In [1]:
import requests, csv
from bs4 import BeautifulSoup
import re
import pandas as pd
import tqdm
import numpy as np
from collections import OrderedDict
from datetime import datetime, date

In [2]:
def movie_query(query, date_min = 1900, date_max = int(date.today().year)):
    
    # dictionary of characters to change in URL
    char_dict = {"!": "%21", "#": "%23", "$": "%24", "&": "%26", "'": "%27", "(": "%28", ")": "%29", "*": "%2A", \
             "+": "%2B", ",": "%2C", "/": "%2F", ":": "%3A", ";": "%3B", "=": "%3D", "?": "%3F", "@": "%40", \
             "[": "%5B", "]": "%5D", " ": "+"}
    
    query = query.strip()
    if " !" in query:
        query = query.replace(" !", "!") 
    elif " ?" in query:
        query = query.replace(" ?", "?")
    elif " :" in query:
        query = query.replace(" :", ":")
    elif "’" in query:
        query = query.replace("’", "'")
        
    modif_query = [char_dict[i] if i in char_dict.keys() else i for i in query]
    modif_query = "".join(modif_query)
    
    r = requests.get("https://www.imdb.com/find?q="+modif_query)
    bs = BeautifulSoup(r.text)

    titles = bs.find_all('td', {'class': 'result_text'})

    clean_titles= []
    dates = []
    try :
        for i in range(len(titles)) : 
            clean_titles.append(str(titles[i]).split('/">')[1].split('</a>')[0])
            if "(TV Episode)" in str(titles[i]):
                dates.append(1492)
            elif "I)" in str(titles[i]):
                dates.append(str(titles[i]).split('I) (')[1].split(')')[0])
            elif "(IV)" in str(titles[i]):
                dates.append(str(titles[i]).split('(IV) (')[1].split(')')[0])

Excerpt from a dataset
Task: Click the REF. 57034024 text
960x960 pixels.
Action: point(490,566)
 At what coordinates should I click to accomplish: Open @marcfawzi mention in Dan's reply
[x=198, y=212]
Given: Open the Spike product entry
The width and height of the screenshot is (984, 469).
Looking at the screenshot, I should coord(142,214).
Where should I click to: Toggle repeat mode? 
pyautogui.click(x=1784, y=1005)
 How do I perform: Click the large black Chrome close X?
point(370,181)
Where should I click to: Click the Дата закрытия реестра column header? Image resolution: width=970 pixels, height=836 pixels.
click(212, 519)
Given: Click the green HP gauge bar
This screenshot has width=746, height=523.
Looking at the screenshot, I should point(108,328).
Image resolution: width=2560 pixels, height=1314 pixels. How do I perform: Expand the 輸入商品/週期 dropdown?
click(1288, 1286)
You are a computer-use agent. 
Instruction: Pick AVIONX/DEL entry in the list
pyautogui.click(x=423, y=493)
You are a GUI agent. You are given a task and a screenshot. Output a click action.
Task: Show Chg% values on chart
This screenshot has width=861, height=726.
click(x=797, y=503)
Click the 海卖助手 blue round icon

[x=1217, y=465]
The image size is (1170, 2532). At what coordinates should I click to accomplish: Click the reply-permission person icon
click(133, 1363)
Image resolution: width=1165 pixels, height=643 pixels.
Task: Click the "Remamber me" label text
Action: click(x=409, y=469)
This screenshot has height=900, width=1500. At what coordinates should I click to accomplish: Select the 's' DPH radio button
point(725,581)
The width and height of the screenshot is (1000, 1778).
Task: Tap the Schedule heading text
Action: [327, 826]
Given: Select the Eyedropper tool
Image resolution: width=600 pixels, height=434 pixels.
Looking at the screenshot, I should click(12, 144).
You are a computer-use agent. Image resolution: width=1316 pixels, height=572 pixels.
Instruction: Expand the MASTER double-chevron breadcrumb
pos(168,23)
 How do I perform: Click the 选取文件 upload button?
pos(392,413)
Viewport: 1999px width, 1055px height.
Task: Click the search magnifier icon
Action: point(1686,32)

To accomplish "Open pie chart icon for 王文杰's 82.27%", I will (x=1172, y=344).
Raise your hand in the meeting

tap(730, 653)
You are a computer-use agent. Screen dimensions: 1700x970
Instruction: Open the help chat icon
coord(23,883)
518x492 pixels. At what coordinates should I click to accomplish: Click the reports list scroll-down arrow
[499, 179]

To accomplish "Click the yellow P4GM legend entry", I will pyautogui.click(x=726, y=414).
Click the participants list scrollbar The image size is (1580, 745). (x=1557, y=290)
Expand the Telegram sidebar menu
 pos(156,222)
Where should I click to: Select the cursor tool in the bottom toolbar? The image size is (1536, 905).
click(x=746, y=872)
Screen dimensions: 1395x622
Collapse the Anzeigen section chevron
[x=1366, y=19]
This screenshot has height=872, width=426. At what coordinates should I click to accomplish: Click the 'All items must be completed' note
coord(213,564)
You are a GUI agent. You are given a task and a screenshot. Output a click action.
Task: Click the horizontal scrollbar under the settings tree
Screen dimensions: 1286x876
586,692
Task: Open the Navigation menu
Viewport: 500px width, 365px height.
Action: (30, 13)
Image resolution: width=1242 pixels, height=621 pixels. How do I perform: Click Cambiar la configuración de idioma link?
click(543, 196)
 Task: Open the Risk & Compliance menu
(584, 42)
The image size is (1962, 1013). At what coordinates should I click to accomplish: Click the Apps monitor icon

• TASKS AND EXERCISES:
A – In the IMDb search code, what is the dictionary char_dict used for, according to the comment above it? Answer in one to three sentences.
B – Answer these questions about the IMDb search code:
(i) What default value does date_min have?
(ii) Which class does find_all look for in the td tags?
(iii) What number is added to dates when a title contains "(TV Episode)"?
C – Carry on writing the IMDb search code from its last line.

• RESPONSE LIST:
A – The comment says char_dict lists characters that must be changed in the URL. Each character of the query that appears in the dictionary is swapped for its replacement, such as "!" for "%21" or a space for "+". The pieces are then joined and added to the IMDb search address.

B –
(i) 1900
(ii) 'result_text'
(iii) 1492

C –
            elif "(V)" in str(titles[i]):
                dates.append(str(titles[i]).split('(V) (')[1].split(')')[0])
            elif "(in development)" in str(titles[i]):
                dates.append(date_max+1)
            else :
                dates.append(str(titles[i]).split('</a> (')[1].split(')')[0])
    except IndexError:
        clean_titles.append("no_title")
        dates.append(1492)
    
    range_date = range(int(date_min), int(date_max)+1)
    ids = [str(titles[i]).split('href="/title/')[1].split('/">')[0] for i in range(len(clean_titles)) \
        if clean_titles[i].lower() == query.lower() and int(dates[i]) in range_date]
        
    if len(ids) == 0 :
        imdb_id = ""    
    else :
        imdb_id = ", ".join(ids)
    
    return query, imdb_id

In [3]:
df = pd.read_csv("jan_movies.csv")

In [4]:
queries = list(df.title.values)

In [10]:
queries[:24]

['En Attendant Bojangles',
 '355',
 'Licorice Pizza',
 'Twist À Bamako',
 'Mes frères et moi',
 'Rosy',
 'Luzzu',
 'Residue',
 'Sword Art Online - Progressive - Aria of a Starless Night',
 'Marché noir',
 "J'étais à la maison, mais...",
 'Neige',
 'Guanzhou, une nouvelle ère',
 'Tous les garçons et les filles',
 'Traverser',
 'Le Messager',
 "Une affaire de coeur : La tragédie d'une employée des P.T.T.",
 'RRR',
 'Make Me a Man',
 'Mai 68 au masculin',
 "HK, la plume et l'espoir",
 "L'Homme n'est pas un oiseau",
 'Innocence sans protection',
 'Europe 51']

In [11]:
ids = []

In [12]:
for movie in (queries[:24]):
    ids.append(movie_query(movie, 2020, 2022))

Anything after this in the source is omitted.